Neighborhood preservationists were reluctant to go the route of establishing a historic district because they can turn into rule-laden bureaucracies.
Simpler is better
"Our philosophy was the simpler, the better," Arason said. "We wrote zoning that says the form of the neighborhood dictates what is allowed there."
The Eastport Residential Conservation Overlay District, which covers the heart of the peninsula bordered by Spa Creek and Back Creek, "ensures houses in the neighborhood are compatible in their mass and scale and character."
To comply, a new home cannot exceed the average bulk (height and scale) and property setbacks of the block. Plans are subject to a compatibility review by the city planning staff.
The zoning regulations say any alterations or new designs "shall be based on the local neighborhood features such as porches, roof pitch and direction, windows and entry doors."
"It's tough to tell an architect that his design doesn't work. Sometimes it's tough to explain the rationale," Arason acknowledged. "But it's like pornography. I know it when I see it."
City planners recently rejected a demolition permit for a house built in the 1890s just over the Spa Creek Bridge from downtown Annapolis. The decision is being appealed.
"To tear down something, you have to show us what you've planned. The burden of proof is on you," Arason said.
'Brutal clash'
Native Annapolitan and architect Charlie Lamb said the "brutal clash of scale" between communities and newcomers is inevitable.
"It's the same motivation that drives office buildings to be the tallest," explained Lamb, a founding member of the Baltimore-based architectural firm RTKL Associates. "It's the 'look at me' philosophy. 'How great I am.' "
But that philosophy, he said, is not what made Annapolis popular.
"Oversized houses really run down the value of the property and the ambience of the area," Lamb said.

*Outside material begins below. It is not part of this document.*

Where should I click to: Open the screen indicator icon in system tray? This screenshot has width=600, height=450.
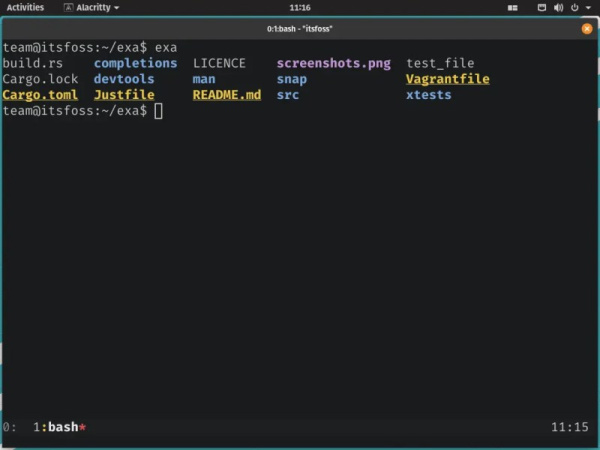541,7
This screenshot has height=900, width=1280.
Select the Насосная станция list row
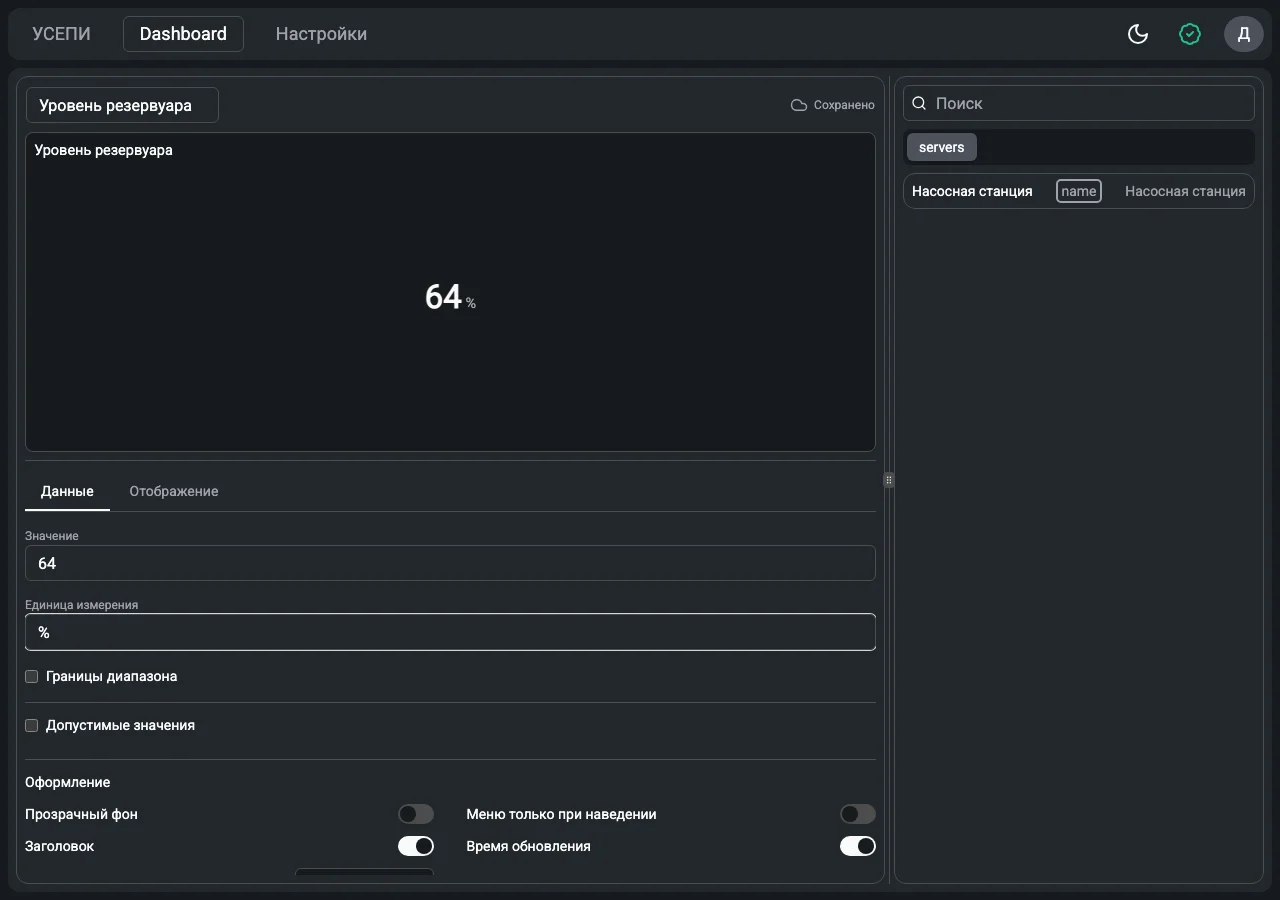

"If people would slow down and accept the fact that they are stewards at that time of the property they own, they would realize why Annapolis is in the history books and why the land values are high."

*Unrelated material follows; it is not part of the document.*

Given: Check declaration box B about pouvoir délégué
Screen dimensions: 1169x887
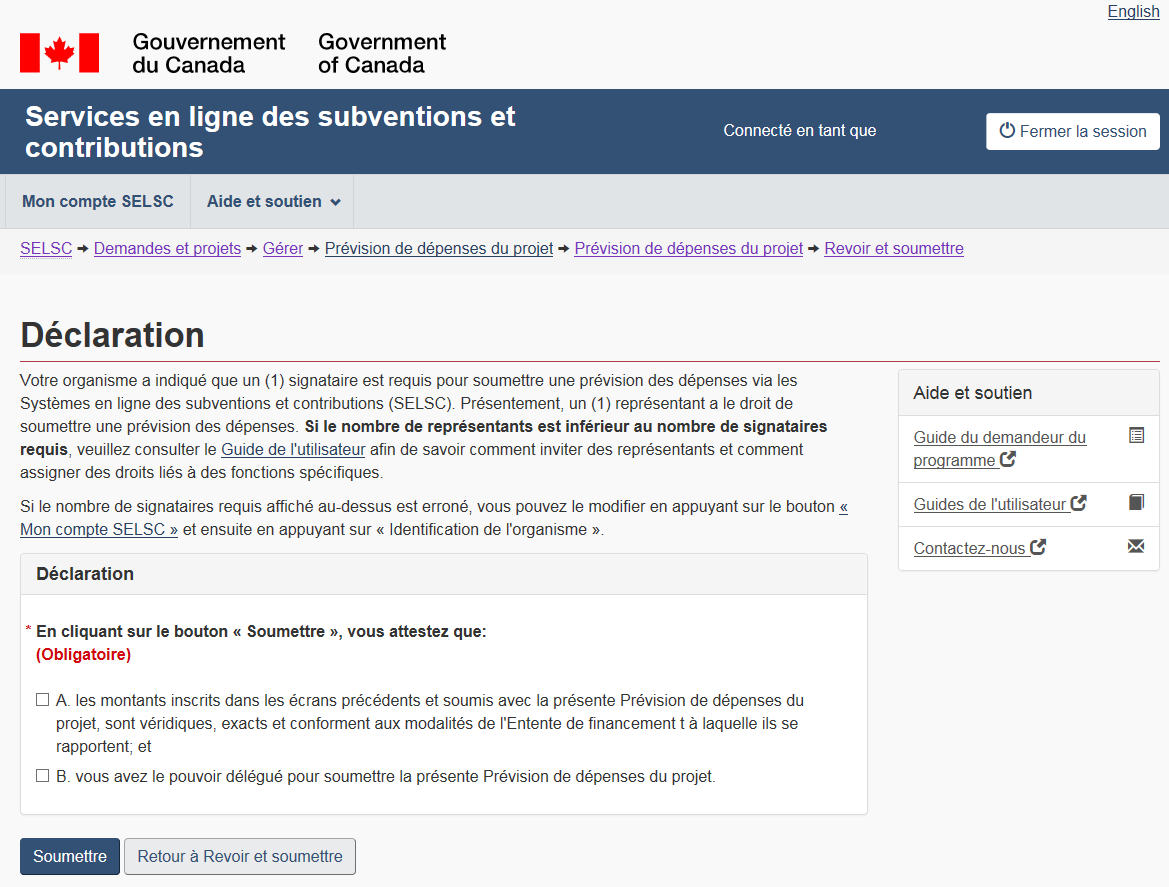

In Montgomery County, land in older neighborhoods became desirable because of its proximity to Washington and a sophisticated mass transit system. But post-World War II houses lack many of the features found in newer homes in rapidly developing areas like Rockville, Olney and Gaithersburg.
Grandfathered lots
To attract homebuyers, developers began purchasing lots recorded before 1954, when county zoning regulations were tightened to limit the amount of land a house can cover.
The only restrictions on these "grandfathered" lots are the house cannot exceed 2 1/2 stories or 35 feet, whichever is lower, and it must be set back 25 feet from the street and 7 feet from side lot lines.